======== Given text ========

- Origin: London, England
- Genres: Pop; electropop; dance-pop;
- Years active: 2024–present
- Label: Polydor
- Members: Summer Askew; Shali Bordoni; Zoe Miller; Emmy Statham; Reanna Sujeewon;
- Website: www.xoofficial.co.uk

= XO (group) =

British girl group

XO are a British girl group consisting of members Summer Askew, Shali Bordoni, Zoe Miller, Emmy Statham and Reanna Sujeewon. They were formed by Polydor Records in 2024 and released their debut single, "Lovesick", in September 2025. They later embarked on a headline tour across the United Kingdom, with another set for 2026. XO's first extended play, Fashionably Late, was released in November 2025. October 2026 will see them release their follow-up, Need to Know.

==History==
Colin Barlow formed XO for Polydor Records in late 2024, choosing members Summer Askew, Shali Bordoni, Zoe Miller, Emmy Statham and Reanna Sujeewon. The members originate from Liverpool, Hong Kong, Essex, Derby and London, respectively. They have stated that they knew each other prior to being put in the group, from various auditions and projects they had done together. The members recalled their experience auditioning for the group, having seen a "very vague" advertisement in The Stage that read: "Can you sing and dance? Do you like the Pussycat Dolls?". None of them knew what to expect and were shocked to be placed in a girl group by the end of the audition day. The advertisement also asked for auditionees to be aged between 16 and 19; all of the members eventually chosen were above the asked age but attended regardless. Miller stated that the audition was chaotic, with numerous people cut throughout the day after their singing and dancing. She also estimated that around 140 girls had shown up at first.

In 2025, they embarked on a tour of schools across the United Kingdom, performing to schoolchildren and hosting discussions around mental health, body image and aspirations. Askew has admitted that the group were sceptical of the school tour, since they had no fanbase and little music to work with at the time. However, they became grateful for the experience since they found the travelling had helped them to bond. XO's initial release, "Ponytail", was released in August 2025, before their first official single, "Lovesick", a month later. "Lovesick" was written by Willow Kayne and Gracey. It was described by Clash magazine as a "titanic debut single" with "irresistibly catchy" arrangements that allowed each member of the group to introduce themselves, with Wonderland billing it a "pulsating electropop anthem".

======== Supplied data ========

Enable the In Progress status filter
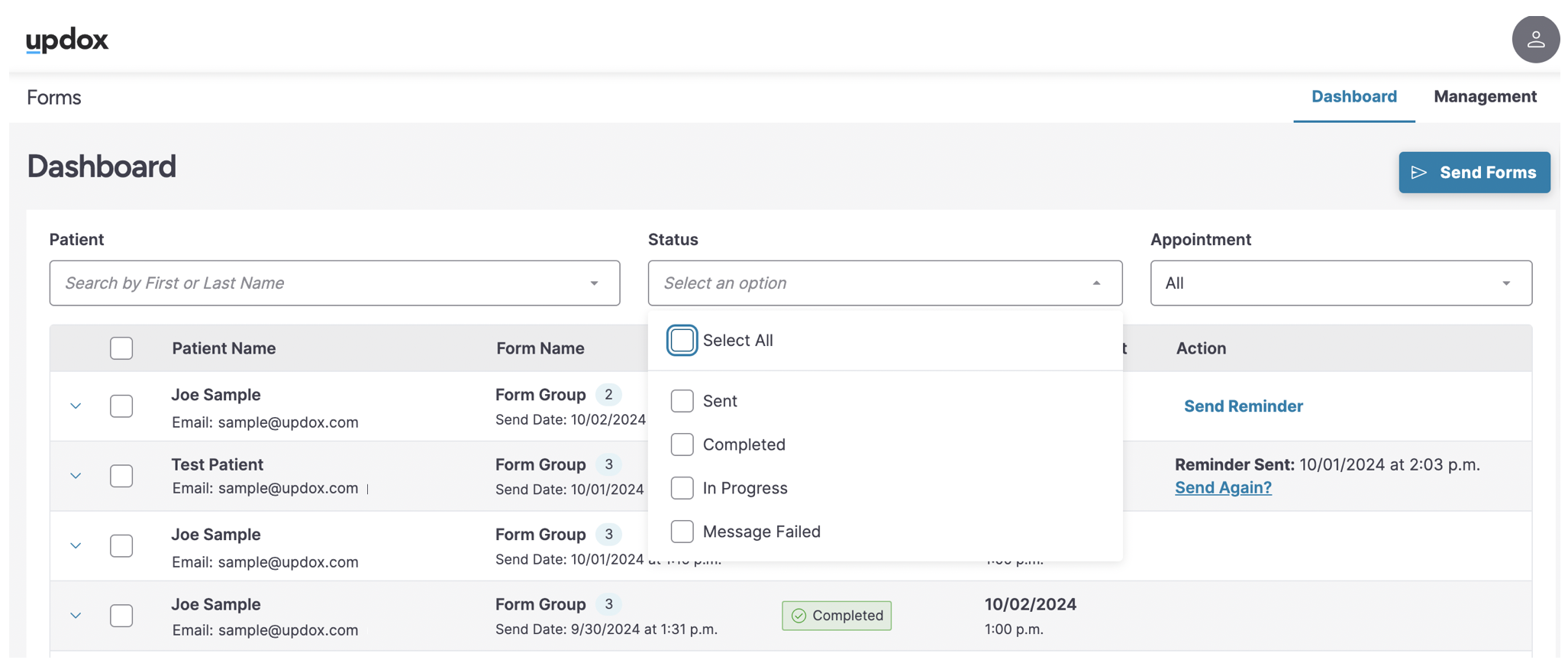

========

▶ **Direction A**
According to the XO article, who wrote the group's debut single "Lovesick"?
▶ **Direction B**
Carry the article on the girl group XO forward from its last sentence.

▶ **Right answer A**
Willow Kayne and Gracey.

▶ **Right answer B**
XO made their television debut on the CBBC live magazine series Saturday Mash-Up! in September 2025. As well as performing "Ponytail", they also made a cameo on a sketch. Whilst receiving airplay from BBC East Midlands, where Statham is from, the station confirmed that XO's debut extended play (EP) would be titled Fashionably Late. In a piece written by the Sunday Times, they confirmed the release was scheduled for November 2025 and featured songs co-written by Charli XCX and Lostboy. "Real Friends", co-written by Charli XCX, was released as a single in October 2025. The song was produced by John Ryan and Mattias Larsson. XO embarked on their first headline tour across the United Kingdom in October 2025; it saw them perform all of the songs from Fashionably Late, as well as "Clique", an unreleased track. The EP was released on 14 November 2025. "Candy" became their third single on the day of the EP's release. December 2025 saw them release a cover of the Justin Bieber Christmas song "Mistletoe".

In March 2026, XO performed at the Gaydio Awards. In June, they made their festival debut at the Isle of Wight Festival, as well as being booked for the Discovery Festival in Darlington and All Points East in August of that year. Also throughout August, XO held a residency in Colours, Hoxton, in promotion of Need to Know, a "mini-album" composed of seven songs. Set to be released on 16 October, it was preceded by "Hotline", which they debuted at the Gaydio Awards. "Clique" was released as the second single in July, followed by "Stacey (Take You Higher)" in September. The group are set to further promote Need to Know with numerous shows at G-A-Y in Heaven, supporting Turkish girl group Manifest at Wembley Arena and performing on a second national headline tour in November.

==Artistry==
XO have cited the Spice Girls, Tate McRae and Katseye as musical influences. They have also been likened to Blackpink due to incorporating the "new wave of all-choreo" into their performances, with the group stating that they always consider choreography whilst making their music. They were also likened to Sugababes for their "edge". Upon the release of Fashionably Late, they were compared to Gwen Stefani, the Pussycat Dolls, Fergie and Girls Aloud.

==Discography==
===Extended plays===

List of extended plays, with selected details
| Title | Details |
|---|---|
| Fashionably Late | Released: 14 November 2025; Label: Polydor; Format: Digital download, streaming; |
| Need to Know | Scheduled: 16 October 2026; Label: Polydor; Format: Digital download, streaming; |

===Singles===

List of singles as lead artist, showing year released
| Title | Year | Album |
| "Lovesick" | 2025 | Fashionably Late |
"Real Friends"
"Candy"
| "Hotline" | 2026 | Need To Know |
"Clique"
"Stacey (Take You Higher)"

===Promotional singles===

List of promotional singles
| Title | Year | Album |
|---|---|---|
| "Ponytail" | 2025 | Fashionably Late |

===Music videos===

Main artist music videos
| Title | Year | Originating album |
| "Ponytail" | 2025 | Fashionably Late |
"Lovesick"
"Real Friends"
"Candy"
| "Mistletoe" (visualiser) | Non-album single |
| "Silly Boy" (visualiser) | 2026 | Fashionably Late |
"Rush Hour" (visualiser)
| "Hotline" | Need to Know |
"Clique"
"Stacey (Take You Higher)"

==Tours==
- United Kingdom Tour (2025)
- Need to Know Tour (2026)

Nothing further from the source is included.